/---

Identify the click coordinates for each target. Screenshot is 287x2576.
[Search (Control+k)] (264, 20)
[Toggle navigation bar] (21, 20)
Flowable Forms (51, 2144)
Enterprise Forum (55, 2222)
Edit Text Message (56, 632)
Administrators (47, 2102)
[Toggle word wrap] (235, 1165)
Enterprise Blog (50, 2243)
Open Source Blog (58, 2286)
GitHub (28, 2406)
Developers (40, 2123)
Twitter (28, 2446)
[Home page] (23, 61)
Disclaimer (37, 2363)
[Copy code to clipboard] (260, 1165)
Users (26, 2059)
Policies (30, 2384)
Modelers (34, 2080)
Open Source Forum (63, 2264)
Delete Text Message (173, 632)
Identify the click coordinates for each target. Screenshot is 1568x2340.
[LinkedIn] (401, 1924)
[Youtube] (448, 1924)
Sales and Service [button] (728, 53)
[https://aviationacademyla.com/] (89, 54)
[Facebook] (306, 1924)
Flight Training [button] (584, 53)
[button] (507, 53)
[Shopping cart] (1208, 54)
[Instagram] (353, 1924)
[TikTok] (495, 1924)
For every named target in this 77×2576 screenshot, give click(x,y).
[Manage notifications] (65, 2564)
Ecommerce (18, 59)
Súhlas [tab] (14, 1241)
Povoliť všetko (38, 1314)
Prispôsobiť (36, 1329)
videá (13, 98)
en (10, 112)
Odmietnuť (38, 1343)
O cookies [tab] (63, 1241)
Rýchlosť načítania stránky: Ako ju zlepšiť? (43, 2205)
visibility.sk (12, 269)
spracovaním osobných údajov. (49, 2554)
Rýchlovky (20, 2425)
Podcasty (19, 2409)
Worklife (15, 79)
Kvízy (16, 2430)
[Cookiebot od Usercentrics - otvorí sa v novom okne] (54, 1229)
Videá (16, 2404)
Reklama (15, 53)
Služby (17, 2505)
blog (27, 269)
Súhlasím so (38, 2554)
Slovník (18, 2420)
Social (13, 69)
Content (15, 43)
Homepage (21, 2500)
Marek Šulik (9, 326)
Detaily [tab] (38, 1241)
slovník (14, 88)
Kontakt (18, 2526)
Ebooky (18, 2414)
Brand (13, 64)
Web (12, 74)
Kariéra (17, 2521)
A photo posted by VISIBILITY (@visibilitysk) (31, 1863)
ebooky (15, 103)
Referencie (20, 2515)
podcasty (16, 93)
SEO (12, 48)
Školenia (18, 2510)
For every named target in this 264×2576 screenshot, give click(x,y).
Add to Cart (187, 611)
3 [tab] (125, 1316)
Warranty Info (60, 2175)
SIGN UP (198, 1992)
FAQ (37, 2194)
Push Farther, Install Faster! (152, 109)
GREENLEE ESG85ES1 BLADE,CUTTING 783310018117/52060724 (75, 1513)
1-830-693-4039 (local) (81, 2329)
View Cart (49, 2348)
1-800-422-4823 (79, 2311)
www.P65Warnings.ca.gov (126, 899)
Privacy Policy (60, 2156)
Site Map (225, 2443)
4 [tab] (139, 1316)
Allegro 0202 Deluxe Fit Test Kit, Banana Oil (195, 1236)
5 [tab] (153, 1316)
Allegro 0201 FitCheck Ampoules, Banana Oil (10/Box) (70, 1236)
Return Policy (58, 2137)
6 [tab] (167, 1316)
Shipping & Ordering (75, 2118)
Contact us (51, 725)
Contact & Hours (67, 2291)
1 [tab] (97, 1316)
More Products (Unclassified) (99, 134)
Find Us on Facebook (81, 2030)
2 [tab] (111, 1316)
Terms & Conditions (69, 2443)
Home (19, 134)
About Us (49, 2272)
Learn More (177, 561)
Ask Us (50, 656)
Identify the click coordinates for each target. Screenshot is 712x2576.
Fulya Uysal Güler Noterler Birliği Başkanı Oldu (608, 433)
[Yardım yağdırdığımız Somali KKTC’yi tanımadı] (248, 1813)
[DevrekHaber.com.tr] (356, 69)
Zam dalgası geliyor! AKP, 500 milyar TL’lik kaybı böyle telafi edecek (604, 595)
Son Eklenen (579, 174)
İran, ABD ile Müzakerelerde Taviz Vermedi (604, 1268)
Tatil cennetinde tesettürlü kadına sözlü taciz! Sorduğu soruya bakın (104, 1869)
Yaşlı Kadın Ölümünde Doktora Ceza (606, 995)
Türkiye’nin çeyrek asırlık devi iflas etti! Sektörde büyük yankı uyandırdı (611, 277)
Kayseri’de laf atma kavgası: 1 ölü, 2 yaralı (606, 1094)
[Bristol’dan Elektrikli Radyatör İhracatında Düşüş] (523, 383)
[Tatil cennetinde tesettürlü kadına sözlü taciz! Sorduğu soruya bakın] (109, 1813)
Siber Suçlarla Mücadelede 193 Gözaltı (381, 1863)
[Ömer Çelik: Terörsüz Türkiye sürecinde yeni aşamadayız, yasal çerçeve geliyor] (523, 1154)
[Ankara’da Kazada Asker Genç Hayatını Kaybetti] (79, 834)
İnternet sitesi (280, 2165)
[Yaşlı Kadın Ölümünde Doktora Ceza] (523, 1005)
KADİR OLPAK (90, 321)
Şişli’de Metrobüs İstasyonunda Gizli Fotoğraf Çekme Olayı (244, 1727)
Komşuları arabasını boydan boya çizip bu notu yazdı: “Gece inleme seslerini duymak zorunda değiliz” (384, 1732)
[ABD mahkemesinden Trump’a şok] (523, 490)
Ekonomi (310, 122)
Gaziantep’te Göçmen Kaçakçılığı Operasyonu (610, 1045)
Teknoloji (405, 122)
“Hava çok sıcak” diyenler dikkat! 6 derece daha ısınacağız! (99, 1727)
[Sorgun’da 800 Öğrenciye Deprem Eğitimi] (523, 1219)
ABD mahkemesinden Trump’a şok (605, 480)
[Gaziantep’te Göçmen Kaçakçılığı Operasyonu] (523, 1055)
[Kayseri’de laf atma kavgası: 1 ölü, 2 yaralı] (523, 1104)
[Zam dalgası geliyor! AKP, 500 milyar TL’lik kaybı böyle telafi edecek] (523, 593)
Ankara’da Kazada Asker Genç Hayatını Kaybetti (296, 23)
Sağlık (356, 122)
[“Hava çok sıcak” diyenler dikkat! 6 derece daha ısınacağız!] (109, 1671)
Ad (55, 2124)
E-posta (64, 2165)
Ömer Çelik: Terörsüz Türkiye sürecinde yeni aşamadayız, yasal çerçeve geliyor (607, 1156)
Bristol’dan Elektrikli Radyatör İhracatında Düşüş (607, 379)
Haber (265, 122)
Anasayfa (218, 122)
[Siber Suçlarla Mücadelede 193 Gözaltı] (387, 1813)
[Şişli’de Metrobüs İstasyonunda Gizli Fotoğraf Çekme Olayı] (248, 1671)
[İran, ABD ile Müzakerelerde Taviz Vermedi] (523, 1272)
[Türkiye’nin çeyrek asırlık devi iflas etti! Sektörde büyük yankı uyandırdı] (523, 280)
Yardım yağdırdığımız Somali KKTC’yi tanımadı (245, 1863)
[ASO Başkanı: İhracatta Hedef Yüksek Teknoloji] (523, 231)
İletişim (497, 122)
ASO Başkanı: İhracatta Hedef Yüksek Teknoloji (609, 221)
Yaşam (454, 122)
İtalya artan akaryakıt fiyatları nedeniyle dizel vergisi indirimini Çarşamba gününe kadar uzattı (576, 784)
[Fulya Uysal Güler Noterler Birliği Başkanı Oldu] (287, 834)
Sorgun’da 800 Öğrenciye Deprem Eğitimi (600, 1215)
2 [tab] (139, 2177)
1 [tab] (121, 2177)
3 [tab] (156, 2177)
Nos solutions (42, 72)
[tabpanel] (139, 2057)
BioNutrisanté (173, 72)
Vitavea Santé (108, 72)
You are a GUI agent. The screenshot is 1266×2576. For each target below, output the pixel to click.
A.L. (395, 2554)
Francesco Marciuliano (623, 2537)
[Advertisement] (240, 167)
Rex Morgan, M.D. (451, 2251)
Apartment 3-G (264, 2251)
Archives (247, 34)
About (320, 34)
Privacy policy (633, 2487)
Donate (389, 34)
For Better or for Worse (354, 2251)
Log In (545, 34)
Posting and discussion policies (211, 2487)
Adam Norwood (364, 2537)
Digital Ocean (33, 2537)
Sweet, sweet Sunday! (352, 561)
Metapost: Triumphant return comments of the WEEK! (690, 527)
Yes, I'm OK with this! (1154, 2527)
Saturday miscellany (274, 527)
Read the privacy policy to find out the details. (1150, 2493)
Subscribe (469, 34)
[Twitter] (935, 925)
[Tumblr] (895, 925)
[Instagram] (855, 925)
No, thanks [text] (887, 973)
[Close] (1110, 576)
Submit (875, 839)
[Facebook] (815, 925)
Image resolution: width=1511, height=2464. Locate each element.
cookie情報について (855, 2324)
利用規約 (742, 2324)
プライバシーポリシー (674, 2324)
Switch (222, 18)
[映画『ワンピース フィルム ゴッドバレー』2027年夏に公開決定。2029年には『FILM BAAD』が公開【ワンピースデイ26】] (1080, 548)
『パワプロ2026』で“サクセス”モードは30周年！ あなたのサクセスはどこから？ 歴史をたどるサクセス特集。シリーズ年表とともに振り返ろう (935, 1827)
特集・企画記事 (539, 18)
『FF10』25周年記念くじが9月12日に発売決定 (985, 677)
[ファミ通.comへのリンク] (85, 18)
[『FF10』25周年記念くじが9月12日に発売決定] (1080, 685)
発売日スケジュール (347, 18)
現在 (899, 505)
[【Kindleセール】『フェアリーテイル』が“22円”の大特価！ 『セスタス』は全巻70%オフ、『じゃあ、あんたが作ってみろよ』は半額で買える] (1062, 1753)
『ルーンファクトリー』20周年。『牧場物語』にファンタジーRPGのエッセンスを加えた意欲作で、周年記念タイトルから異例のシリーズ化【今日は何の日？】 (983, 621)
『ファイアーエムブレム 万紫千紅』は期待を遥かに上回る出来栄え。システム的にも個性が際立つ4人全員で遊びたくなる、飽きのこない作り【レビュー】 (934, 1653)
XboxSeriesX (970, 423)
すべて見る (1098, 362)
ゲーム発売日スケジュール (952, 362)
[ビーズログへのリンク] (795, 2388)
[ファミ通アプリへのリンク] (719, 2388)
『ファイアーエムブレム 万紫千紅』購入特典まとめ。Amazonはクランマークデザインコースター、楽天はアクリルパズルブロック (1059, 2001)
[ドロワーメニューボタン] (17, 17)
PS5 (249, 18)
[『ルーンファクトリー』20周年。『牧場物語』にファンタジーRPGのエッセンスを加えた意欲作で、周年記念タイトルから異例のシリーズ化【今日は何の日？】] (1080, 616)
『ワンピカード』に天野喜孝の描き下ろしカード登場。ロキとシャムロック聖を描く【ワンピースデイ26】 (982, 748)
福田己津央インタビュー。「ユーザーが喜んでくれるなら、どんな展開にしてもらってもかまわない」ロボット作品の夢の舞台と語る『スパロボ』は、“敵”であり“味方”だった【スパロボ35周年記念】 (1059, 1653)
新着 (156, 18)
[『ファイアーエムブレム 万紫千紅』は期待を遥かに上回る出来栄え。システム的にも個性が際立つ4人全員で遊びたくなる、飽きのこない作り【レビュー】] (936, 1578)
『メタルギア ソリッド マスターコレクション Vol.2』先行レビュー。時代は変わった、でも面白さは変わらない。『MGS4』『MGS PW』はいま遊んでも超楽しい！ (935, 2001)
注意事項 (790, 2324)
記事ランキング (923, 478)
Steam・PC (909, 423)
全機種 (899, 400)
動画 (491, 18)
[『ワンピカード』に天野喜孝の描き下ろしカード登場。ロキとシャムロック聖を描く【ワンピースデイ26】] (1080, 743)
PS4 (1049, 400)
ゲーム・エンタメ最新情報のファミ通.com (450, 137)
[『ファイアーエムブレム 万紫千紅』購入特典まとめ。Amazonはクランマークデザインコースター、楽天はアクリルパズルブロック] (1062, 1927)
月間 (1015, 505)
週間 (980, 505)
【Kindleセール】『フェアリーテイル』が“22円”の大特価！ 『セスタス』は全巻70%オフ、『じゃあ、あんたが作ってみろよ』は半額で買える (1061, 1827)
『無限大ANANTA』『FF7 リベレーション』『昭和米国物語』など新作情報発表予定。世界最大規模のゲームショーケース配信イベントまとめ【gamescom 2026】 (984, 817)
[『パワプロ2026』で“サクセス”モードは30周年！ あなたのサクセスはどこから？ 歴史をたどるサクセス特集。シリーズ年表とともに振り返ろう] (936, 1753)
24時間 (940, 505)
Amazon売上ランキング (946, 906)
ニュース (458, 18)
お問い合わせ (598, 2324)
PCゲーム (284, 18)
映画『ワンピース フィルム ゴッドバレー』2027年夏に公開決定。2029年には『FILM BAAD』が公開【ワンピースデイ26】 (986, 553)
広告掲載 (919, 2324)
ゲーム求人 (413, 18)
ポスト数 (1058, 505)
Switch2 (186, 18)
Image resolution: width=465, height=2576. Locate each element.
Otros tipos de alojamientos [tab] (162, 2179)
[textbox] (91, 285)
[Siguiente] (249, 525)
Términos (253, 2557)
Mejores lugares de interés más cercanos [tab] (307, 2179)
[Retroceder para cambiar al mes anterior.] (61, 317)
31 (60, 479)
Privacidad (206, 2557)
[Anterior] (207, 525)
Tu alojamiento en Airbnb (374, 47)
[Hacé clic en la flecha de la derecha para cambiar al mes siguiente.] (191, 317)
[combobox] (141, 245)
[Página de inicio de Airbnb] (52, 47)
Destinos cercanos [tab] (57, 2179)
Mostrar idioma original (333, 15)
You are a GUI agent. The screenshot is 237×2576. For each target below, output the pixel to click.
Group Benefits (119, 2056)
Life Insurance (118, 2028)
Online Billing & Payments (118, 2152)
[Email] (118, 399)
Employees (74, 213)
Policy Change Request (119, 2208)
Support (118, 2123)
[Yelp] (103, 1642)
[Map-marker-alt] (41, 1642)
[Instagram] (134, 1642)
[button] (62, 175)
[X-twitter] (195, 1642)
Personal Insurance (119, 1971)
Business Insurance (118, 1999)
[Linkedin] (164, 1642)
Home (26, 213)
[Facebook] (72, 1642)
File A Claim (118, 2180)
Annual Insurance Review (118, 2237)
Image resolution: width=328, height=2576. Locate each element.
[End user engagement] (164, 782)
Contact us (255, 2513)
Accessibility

\---

** TASK PROMPT **
Using the entries above, give again exactly the lines from the line holding "[Siguiente] (249, 525)" through the line holding "[combobox] (141, 245)". Include both end lines and nothing else.

** YOUR RESPONSE **
[Siguiente] (249, 525)
Términos (253, 2557)
Mejores lugares de interés más cercanos [tab] (307, 2179)
[Retroceder para cambiar al mes anterior.] (61, 317)
31 (60, 479)
Privacidad (206, 2557)
[Anterior] (207, 525)
Tu alojamiento en Airbnb (374, 47)
[Hacé clic en la flecha de la derecha para cambiar al mes siguiente.] (191, 317)
[combobox] (141, 245)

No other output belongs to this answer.